Tempête sur Goxxi – Maurice Limat

Le commandant Peraz a dérouté le Condor pour se poser en catastrophe sur Goxxi, une mystérieuse planète orageuse, puis se rend dans une caverne pour dupliquer un énorme diamant volé, tirant parti de l’action combinée du minerai constituant les parois et la foudre qui le frappe. Le reste de l’équipage, constitué du second Claudio Falkim, du commissaire Robin Muscat de la Police Interplanétaire, du chevalier Coqdor accompagné par Râx le pstôr de la planète Dzô mi-bouledogue et mi-chauve-souris, du vieux physicien Calixtel, de la psychotechnicienne Wania Hond et de l’hydrocosmographe Martien Kim Hatt, part à la recherche de Peraz et retrouve son cadavre en double en plus des deux diamants.

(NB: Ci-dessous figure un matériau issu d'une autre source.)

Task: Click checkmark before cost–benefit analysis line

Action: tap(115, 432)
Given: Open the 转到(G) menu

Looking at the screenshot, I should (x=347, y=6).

La science fiction d’aventure qui caractérise le cycle de Bruno Coqdor est parcourue dans ce treizième tome par un esprit polar plutôt agréable, même si le whodunit tombe à l’eau au bout de trois pages avec un minimum de jugeote et se trouve malgré tout artificiellement maintenu, reste le mobile du meurtre. L’équilibre entre l’action et l’exposition est réussi dans l’ensemble, mettre Coqdor le chevalier de la terre un peu en retrait reste une bonne idée mais le récit montre vite ses limites et les approximations abondent. D’abord le grand Coqdor, en dehors de ses transes ondioniques, n’a pas eu l’intuition une seconde du sabotage de la mission au début par le commandant puis de la trahison du docteur Calixtel imbuvable avec tout le monde (et le super-flic des étoiles non plus), le fait que Peraz ignorait de qui Falkim était le fils parait improbable, Râx est aussi insignifiant qu’un gadget de l’aveu même de Maurice Limat (dans sa tendance à moquer ses propres choix narratifs) qui va quand même le mobiliser pour le dénouement, Wania Hond l’unique personnage féminin (Xazz de la planète Oolikz du monde du Bélier et son visage simiesque ne compte pas vraiment) est victime du sexisme de ses compères qui lui rappellent sans cesse que sa place n’est pas dans l’action, les concepts scientifiques farfelus s’imposent entre les rayons verts qui changent le métal et les hommes en pierre lors de l’escale sur la planète molle en formation ou l’usage unique de la duplication et sa neutralisation aussi improbable qu’injustifiable, la dénomination illogique de chimère par Maurice Limat pour désigner l’original et son double alors qu’il devait surtout penser au doppelgänger ou au mythe platonicien de l’androgyne. Par contre, la dialectique de l’inquiétante étrangeté devant le miroir offre un traitement psychologique intéressant chez Falkim, beaucoup moins chez Wania en objet sexuel et chez Kim en Narcisse abruti. Lire ce roman de divertissement simpliste est comme une archéologie d’un pan de la société des années 60.